The lowest fare from Delhi to Goa on August 5, for instance, is Rs 3,246, as compared to Rs 5,800 on August 12. “The yields for the airlines during this period, are expected to go up by 30-40%, said Sharat Dhall, chief operating officer of B2C Business at Yatra Online, Inc.
While the jump could be as much as 10-15% across all the sectors, it could be as high as 80% for tourist destinations, said Himanshu Periwal, vice-president, growth, at Ixigo.com, a travel search marketplace. “One has always seen a 40-50% jump in fares during holidays and long weekends, this time around, it will be higher,” he said.
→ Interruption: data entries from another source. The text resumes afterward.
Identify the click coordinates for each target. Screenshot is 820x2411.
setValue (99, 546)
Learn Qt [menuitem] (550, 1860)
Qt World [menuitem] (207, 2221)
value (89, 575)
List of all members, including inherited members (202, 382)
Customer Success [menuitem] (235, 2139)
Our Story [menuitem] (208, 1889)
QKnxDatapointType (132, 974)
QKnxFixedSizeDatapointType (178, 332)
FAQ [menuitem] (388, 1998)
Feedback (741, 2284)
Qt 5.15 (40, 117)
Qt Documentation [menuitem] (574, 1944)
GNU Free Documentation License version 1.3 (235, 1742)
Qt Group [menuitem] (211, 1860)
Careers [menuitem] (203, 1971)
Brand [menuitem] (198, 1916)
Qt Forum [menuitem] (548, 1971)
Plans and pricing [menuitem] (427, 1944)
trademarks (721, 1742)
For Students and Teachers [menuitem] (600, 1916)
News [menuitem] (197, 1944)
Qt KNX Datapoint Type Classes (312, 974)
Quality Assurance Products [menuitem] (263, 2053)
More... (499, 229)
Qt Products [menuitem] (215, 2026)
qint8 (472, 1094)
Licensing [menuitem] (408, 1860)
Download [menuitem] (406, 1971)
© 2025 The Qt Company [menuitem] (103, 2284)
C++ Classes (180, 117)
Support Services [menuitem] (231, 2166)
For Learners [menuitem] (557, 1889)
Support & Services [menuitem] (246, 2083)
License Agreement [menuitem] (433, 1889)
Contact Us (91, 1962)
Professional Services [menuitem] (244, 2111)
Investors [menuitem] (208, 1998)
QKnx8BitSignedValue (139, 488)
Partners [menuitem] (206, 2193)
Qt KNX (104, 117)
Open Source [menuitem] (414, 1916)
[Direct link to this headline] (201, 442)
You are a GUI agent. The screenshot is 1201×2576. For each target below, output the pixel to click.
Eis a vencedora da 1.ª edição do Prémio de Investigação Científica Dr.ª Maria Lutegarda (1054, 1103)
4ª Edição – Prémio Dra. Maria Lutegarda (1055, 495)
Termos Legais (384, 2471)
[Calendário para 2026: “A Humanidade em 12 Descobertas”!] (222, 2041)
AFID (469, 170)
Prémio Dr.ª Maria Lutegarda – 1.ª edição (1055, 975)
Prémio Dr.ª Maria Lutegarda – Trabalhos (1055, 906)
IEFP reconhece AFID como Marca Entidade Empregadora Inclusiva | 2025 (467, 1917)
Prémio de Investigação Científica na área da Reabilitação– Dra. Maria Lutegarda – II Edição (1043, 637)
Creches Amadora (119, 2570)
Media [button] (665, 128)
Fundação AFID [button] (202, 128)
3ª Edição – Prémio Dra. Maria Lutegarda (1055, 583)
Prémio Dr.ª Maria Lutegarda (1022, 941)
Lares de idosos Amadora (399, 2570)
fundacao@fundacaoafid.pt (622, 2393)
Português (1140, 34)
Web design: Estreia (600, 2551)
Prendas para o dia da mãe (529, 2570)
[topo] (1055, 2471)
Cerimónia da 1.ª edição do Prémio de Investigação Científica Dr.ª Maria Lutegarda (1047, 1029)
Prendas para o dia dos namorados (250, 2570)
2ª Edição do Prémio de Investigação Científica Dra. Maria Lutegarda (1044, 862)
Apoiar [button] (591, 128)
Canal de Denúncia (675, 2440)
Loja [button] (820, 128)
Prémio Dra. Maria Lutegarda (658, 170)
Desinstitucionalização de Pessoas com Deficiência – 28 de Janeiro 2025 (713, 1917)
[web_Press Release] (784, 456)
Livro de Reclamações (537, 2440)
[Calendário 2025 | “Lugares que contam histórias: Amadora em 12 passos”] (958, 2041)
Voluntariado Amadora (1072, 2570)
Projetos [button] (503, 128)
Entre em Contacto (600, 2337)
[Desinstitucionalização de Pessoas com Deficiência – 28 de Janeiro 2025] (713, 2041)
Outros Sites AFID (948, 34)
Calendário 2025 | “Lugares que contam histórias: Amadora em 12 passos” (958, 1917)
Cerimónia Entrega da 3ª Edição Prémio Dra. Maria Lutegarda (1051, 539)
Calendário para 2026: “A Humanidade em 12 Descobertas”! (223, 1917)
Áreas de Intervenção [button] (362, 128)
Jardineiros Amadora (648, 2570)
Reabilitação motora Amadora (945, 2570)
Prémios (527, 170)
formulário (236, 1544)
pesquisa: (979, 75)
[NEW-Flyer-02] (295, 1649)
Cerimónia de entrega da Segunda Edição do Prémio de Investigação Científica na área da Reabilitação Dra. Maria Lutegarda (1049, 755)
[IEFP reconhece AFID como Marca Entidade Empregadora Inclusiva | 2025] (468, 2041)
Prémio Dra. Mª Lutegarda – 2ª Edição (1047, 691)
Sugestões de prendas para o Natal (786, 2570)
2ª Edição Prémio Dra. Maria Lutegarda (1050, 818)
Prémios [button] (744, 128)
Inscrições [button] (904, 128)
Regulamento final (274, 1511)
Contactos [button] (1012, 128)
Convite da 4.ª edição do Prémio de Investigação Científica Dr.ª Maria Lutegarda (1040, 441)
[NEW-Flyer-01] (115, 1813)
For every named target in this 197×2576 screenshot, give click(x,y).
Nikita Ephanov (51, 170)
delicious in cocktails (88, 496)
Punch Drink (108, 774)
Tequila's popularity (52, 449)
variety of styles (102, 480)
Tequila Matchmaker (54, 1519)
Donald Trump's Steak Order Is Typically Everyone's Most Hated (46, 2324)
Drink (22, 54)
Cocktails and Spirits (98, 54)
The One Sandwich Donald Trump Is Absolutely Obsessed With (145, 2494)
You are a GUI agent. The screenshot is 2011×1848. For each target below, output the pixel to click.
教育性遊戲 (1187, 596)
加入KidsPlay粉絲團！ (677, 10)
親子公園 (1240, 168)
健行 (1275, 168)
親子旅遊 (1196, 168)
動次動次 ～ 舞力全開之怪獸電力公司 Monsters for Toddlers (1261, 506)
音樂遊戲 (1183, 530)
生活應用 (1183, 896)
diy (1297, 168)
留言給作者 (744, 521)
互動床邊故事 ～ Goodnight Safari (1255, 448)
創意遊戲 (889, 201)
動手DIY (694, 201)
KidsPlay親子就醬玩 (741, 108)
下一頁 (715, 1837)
Amid intense competition and lower jet fuel prics, air fares, in a majority of the sectors for most part of the year, have either remained muted or lower, driven by promotions and flash sales by the airlines. Airlines slashed fares across most routes to fill planes ahead of the lean season that started in June end.
India’s domestic aviation market expanded 21.8% in 2016-17—the second straight year air traffic growth exceeded 20%. The research arm of rating agency ICRA expects it to moderate to 13-15% in the current fiscal year.
Meanwhile, besides seasonal factors and one-offs, fares are also likely to go up as the capacity addition in the airline industry has slowed as compared to a year ago, said an analyst at a domestic brokerage. He declined to be identified. “When the capacity addition is less, there’s no urge to fill up the seats as there are fewer of them to be filled up and that may not come up at a discount,” he said.
ASKM (average seat kilometre), an indicator of capacity addition, has tapered off to around 15% in the June quarter this year as compared to 20% last year, said the analyst cited earlier.
Capacity addition, he said, has slowed owing to engine-related issues that market leader InterGlobe Aviation, which operates Indigo Airlines, is facing. India’s biggest airline grounded at least seven Airbus SE jetliners as it awaits fixes for Pratt & Whitney engines, joining several carriers around the world that have pulled the planes from service, Bloomberg reported on July 14.
Uncertainties regarding taxes on import of an aircraft have also impacted induction of newer planes. On an average, an operator will have to pay additional ₹10-12 crore per aircraft in additional levies, including the 5% duty on plane imports, said AirAsia India managing director and chief executive Amar Abrol at a press meet on July 4.